While the men’s and women’s college basketball teams at the University at Buffalo, Canisius, Niagara and St. Bonaventure have trained throughout the summer, formal practices begin this week at the four schools and across the country.

The UB men and the Niagara men have new coaches with names familiar to local college basketball fans. St. Bonaventure will mark the program's 100th anniversary and Canisius is coming off its third winning season in the last four years.

The UB women aim to defend their MAC Tournament championship without one of their most prolific scorers.

Here are five questions in the Big 4 this season as practices open.

Will the UB men continue their success with a new coach?

“New” isn’t necessarily “new” for the Bulls, as Jim Whitesell was promoted to head coach in April after Nate Oats' departure to Alabama. Whitesell was an assistant at UB for the last four seasons, and works with a roster that’s inexperienced inside but returns guards Davonta Jordan, Jayvon Graves and Ronaldo Segu.

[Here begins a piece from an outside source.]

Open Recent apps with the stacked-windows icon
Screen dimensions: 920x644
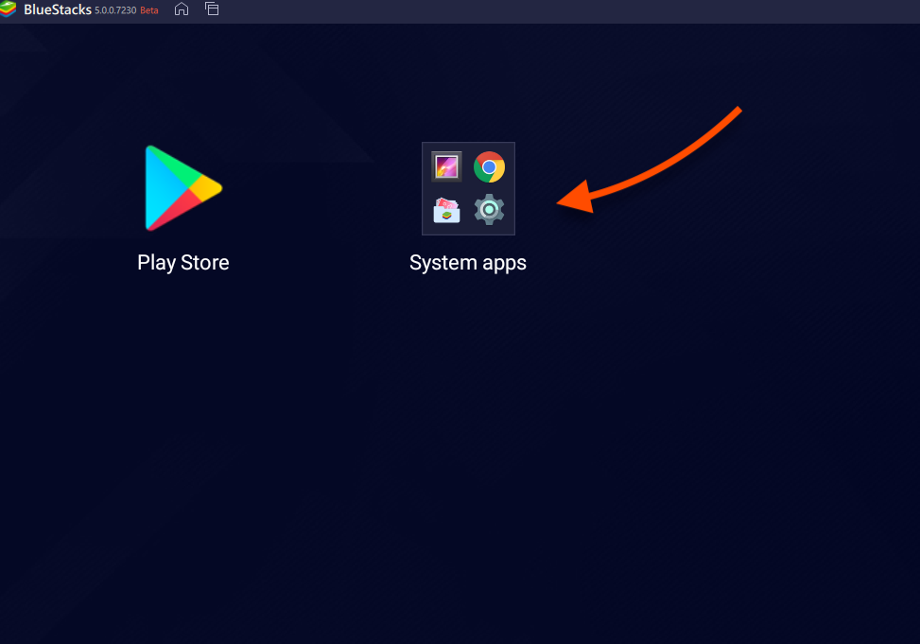[212, 10]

Whitesell plans to make minor tweaks to a system that worked for the Bulls under Oats, one that emphasizes defense, spaces the floor and relies on its guards. The Bulls also begin defense of their Mid-American Conference Tournament championship and MAC East Division title with the help of four transfers: Gabe Grant and LaQuill Hardnett will bring experienced inside presence while Antwain Johnson and David Nickelberry will compete for playing time at guard with Segu.

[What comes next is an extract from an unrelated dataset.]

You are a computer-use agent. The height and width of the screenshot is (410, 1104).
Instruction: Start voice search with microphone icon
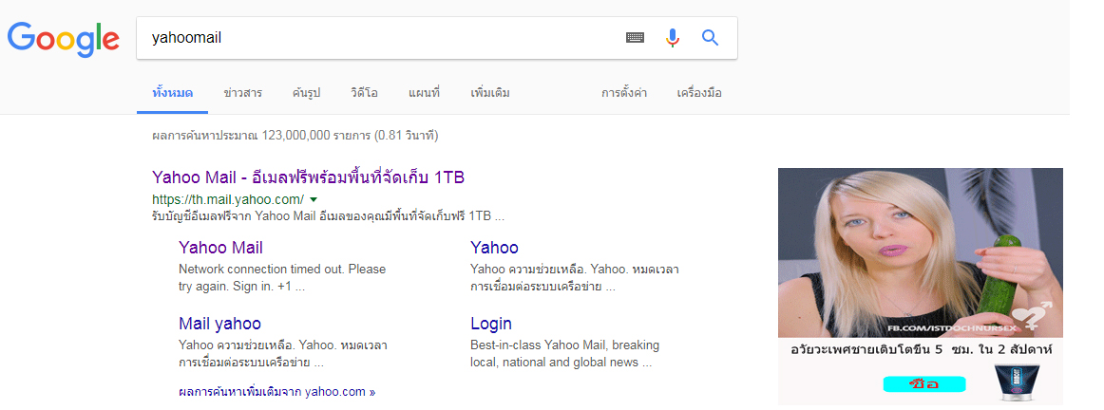coord(673,38)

Bulls guard Cierra Dillard steals the ball away from Central Michigan guard Micaela Kelly in a MAC tournament game (James P. McCoy/Buffalo News)

What will life after Cierra Dillard be like for the UB women?

Dillard led the way as UB won the MAC Tournament championship and challenged Connecticut in the second round of the NCAA Tournament. There’s no way to replace Dillard, who now plays professionally in Spain. She was an Associated Press All-America honorable mention selection and finished second in the nation in scoring at 25.2 points per game in 2018-19.

But experience and depth should bode well for the Bulls, who return 11 players, including junior point guard Hanna Hall (6.4 points, 2.2 rebounds, 25 steals and 101 assists), senior guard Theresa Onwuka (9.4 points), and senior forward Summer Hemphill (14.5 points, 10.3 rebounds per game). The Bulls’ inside game should become a factor as UB has eight forwards who are at least 6 feet tall.

Patrick Beilein has returned to Western New York as Niagara's new coach (James P. McCoy/News file photo)

What is the expectation for first-year Niagara coach Patrick Beilein?

The Beilein name is synonymous with basketball in Western New York, and Patrick Beilein will install a system at Niagara that’s a lot like what his father, John, implemented in 12 seasons at Michigan: a two-guard offense in which the floor is spaced and emphasizes ball-sharing and shooting.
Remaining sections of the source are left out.